More details about the createMbac function can be found in ARSyNbac input data Section. Note that we do not need to indicate which is the common omic (in commonOmic argument) since there is only one omic in common (RNA) for all the batches (labs) and the function detects it as the common omic.

3.4 MultiBaC correction

Once the mbac object has been created with the createMbac function, it is used as the input data for MultiBaC function (mbac argument), which is the wrapper function for correction of multiomic batch effects.

MultiBaC (mbac,
          test.comp = NULL, scale = FALSE, 
          center = TRUE, crossval = NULL, 
          Interaction = FALSE,
          Variability = 0.90,
          showplot = TRUE,
          showinfo = TRUE)

The arguments of the MultiBaC function correspond to the different steps of the MultiBaC method:

  • mbac: mbac object generated by createMbac.
  • test.comp: Maximum number of components allowed for PLS models. If NULL (default), the minimal effective rank of the matrices is used as the maximum number of components.
  • scale: Logical. Whether X and Y matrices must be scaled. By default, FALSE.
  • center: Logical. Whether X and Y matrices must be centered. By default, TRUE.
  • crossval: Integer: number of cross-validation segments. The number of samples (rows of ‘x’) must be at least >= crossvalI. If NULL (default), a leave-one-out crossvalidation is performed.
  • Interaction: Logical. Whether to model the interaction between experimental factors and bacth factor in ARSyN models. By default, FALSE.
  • Variability: From 0 to 1. Minimum percent of data variability that must be explained for each ARSyN model. By default, 0.90.
  • showplot: Logical. If TRUE (default), the Q2 and the explained variance plots are shown.
  • showinfo: Logical. If TRUE (default), the information about the function progress is shown.

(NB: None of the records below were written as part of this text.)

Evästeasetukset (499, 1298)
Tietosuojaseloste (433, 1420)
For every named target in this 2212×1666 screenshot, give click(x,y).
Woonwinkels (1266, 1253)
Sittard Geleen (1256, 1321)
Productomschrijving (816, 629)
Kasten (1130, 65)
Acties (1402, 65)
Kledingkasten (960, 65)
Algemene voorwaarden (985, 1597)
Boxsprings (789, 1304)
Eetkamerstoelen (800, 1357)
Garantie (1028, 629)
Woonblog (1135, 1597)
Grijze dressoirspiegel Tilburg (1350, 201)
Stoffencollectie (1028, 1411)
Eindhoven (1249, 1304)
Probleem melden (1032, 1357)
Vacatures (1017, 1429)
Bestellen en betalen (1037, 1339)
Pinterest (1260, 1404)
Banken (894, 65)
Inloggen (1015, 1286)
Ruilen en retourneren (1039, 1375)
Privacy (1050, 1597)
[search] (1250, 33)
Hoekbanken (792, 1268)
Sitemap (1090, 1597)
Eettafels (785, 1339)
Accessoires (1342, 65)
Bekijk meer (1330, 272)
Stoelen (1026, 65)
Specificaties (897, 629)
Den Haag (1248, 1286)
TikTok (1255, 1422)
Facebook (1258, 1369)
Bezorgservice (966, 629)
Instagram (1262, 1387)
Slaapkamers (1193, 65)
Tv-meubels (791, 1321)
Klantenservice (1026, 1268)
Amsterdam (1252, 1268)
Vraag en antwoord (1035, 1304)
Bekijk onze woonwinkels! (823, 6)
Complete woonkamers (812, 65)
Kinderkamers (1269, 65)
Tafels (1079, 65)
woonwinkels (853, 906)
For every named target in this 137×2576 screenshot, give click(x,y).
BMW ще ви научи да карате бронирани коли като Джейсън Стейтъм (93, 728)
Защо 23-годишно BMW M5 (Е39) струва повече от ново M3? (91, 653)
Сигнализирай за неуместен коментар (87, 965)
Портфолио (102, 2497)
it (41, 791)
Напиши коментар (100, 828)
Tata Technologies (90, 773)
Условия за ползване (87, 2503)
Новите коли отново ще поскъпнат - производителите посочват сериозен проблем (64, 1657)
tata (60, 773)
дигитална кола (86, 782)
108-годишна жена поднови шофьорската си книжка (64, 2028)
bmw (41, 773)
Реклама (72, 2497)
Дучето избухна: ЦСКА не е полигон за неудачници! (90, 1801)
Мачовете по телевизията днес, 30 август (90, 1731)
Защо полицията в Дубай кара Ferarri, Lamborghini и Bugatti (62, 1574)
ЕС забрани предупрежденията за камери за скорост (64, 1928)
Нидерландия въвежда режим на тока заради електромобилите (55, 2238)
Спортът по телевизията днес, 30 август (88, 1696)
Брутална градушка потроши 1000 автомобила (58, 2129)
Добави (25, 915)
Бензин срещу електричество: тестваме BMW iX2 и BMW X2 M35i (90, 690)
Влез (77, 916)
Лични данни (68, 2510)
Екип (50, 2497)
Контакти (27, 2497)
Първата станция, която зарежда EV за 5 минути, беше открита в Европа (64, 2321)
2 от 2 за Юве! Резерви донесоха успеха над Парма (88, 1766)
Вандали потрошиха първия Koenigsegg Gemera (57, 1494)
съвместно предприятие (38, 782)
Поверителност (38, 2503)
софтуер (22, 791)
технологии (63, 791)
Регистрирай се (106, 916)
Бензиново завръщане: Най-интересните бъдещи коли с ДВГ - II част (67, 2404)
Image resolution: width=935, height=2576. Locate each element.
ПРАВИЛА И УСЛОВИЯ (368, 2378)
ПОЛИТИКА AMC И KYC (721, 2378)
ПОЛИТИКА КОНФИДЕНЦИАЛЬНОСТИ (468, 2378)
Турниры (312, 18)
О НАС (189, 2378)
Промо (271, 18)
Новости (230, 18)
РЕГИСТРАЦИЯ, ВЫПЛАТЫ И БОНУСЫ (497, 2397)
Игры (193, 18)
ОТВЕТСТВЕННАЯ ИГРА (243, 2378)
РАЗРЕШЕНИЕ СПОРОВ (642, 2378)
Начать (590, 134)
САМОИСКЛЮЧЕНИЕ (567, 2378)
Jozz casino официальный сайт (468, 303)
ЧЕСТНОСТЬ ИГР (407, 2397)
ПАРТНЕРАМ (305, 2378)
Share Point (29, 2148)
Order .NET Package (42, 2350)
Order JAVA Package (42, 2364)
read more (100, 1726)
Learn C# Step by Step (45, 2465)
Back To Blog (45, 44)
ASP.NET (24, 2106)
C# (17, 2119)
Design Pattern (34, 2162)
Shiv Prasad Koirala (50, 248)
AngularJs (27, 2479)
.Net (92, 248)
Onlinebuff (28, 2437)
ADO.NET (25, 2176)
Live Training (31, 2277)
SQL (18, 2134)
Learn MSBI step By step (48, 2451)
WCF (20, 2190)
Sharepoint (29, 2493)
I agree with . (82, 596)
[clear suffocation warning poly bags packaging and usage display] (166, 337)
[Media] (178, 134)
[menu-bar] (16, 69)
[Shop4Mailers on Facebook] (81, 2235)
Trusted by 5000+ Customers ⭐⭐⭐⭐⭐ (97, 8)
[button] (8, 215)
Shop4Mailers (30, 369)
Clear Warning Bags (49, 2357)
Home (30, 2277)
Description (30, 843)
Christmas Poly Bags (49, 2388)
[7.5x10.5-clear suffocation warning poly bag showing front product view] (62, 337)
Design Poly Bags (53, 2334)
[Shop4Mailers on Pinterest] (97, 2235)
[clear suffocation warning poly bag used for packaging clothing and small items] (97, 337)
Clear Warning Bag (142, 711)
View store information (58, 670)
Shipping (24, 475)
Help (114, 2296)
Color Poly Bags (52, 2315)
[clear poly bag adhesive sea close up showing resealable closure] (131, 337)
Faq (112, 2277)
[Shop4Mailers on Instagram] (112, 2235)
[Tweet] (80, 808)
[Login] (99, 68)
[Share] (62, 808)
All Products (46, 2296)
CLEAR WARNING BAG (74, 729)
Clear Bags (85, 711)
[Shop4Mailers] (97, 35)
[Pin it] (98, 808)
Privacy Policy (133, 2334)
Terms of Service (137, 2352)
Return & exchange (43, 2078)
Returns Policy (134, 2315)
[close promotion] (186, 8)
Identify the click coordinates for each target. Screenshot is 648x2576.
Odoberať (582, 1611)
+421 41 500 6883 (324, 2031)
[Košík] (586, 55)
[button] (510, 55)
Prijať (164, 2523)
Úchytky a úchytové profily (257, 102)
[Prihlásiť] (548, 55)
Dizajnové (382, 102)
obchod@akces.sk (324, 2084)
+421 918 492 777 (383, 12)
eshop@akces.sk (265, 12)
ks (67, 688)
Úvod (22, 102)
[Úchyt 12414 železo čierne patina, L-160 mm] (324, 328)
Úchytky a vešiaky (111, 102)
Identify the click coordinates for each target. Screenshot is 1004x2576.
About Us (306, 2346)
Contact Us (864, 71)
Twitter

The usage of MultiBaC function on the yeast example data is shown bellow:

my_final_mbac <- MultiBaC (my_mbac,
                        test.comp = NULL, scale = FALSE, 
                        center = TRUE, crossval = NULL, 
                        Interaction = TRUE,
                        Variability = 0.9,
                        showplot = TRUE,
                        showinfo = TRUE)
## Step 1: Create PLS models
##   - Model for batch A
##   - Model for batch B
##   - Model for batch C
## Step 2: Generating missing omics
## Step 3: Batch effect correction using ARSyNbac
## [1] "Table: Inner correlation between scores for each PLS model computed."
## 
## 
##                    A: GRO     B: RIBO      C: PAR
## -------------  ----------  ----------  ----------
## Component: 1    0.9471967   0.9987790   0.9396986
## Component: 2    0.9277123   0.9991239   0.9998556
## Component: 3    0.9992129   1.0000000   1.0000000
## Component: 4    0.9999867          NA          NA
## Component: 5    1.0000000          NA          NA
Q2 and explained variance plots. Q2 plot (left) shows the number ob components (x) needed to reach a certain Q2 value (y). The number of components selected for each model is indicated with a triangle symbol. Gray dashed line indicates the 0.7 Q2 threshold. Explained variance plot (right) represents the number of components (x) needed to explain a certain varibility (y) of the effect of interest (batch effect). The number of components selected for each model is indicated with a triangle symbol. Gray dashed line indicates the Variability argument in percentage.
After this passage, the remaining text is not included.